The default catalogue can be changed at the pipeline level by specifying a parameter default-catalogue-id. Likewise, a parameter untranslated-text can be used to override the default untranslated text.

Note
Before multiple catalogues were supported, the catalogue could be defined at the pipeline level by adding parameters catalogue-name and catalogue-location. This is still supported, but cannot be used concurrently with the default-catalogue-id parameter.

Samples

i18n samples from Cocoon demonstrate all the features of i18n transformer and give some ideas on user's locale determination.

Usage Pattern for Dictionary Generator Stylesheet

It is sometimes better to maintain a master dictionary that contains all the keys with translations in all the supported languages. For this purposes several helper stylesheets can be used. The stylesheets are found in Cocoon sources: src/resources/dev/i18n (in version 2.1 and higher).
Below is given an example for a new language addition using a master dictionary.

Initial key generation

To generate all the i18n keys from a source file (XML or XSP) use the markup2message.xsl stylesheet. Simply transform your content file using this stylesheet. Result will be an empty message catalogue for the given language.

Key generation from master dictionary

Generate a dictionary with keys and placeholders for Spanish translations using the merge.xsl stylesheet. Optionally, for one of the languages existing translations can be kept. To do it set stylesheet params (manually in stylesheet or in command-line):

  • mode = keys (indicates, that only keys must be in result)
  • new-lang = es (language to be added)
  • keep-lang = en (language to be kept in result, for convenience)

Command line for Xalan (Of course, Xerces and Xalan must be in your classpath):

java org.apache.xalan.xslt.Process -IN simple_dict.xml -XSL merge.xsl \
-OUT simple_dict_es.xml -PARAM mode keys -PARAM new-lang es -PARAM keep-lang en

(Windows users: Do not enter '\' symbol, continue typing on the same line.)
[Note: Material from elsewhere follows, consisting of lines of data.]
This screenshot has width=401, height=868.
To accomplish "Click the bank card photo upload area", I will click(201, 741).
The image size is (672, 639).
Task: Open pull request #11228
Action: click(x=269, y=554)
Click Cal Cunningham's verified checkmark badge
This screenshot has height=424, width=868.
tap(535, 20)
This will create a file simple_dict_es.xml with entries, keys and placeholders.

Translation

Replace placeholders with translation according to the keys or original translations, if they were kept during generation.

Add to the master dictionary

Use the same stylesheet for this purpose with this params:

mode = merge
new-lang = es
new-dict = simple_dict_es.xml

Command line for Xalan:

java org.apache.xalan.xslt.Process -IN simple_dict.xml -XSL merge.xsl \
-OUT simple_dict_new.xml -PARAM mode merge -PARAM new-lang es \
-PARAM new-dict simple_dict_es.xml

(Windows users: Do not enter '\' symbol, continue typing on the same line.)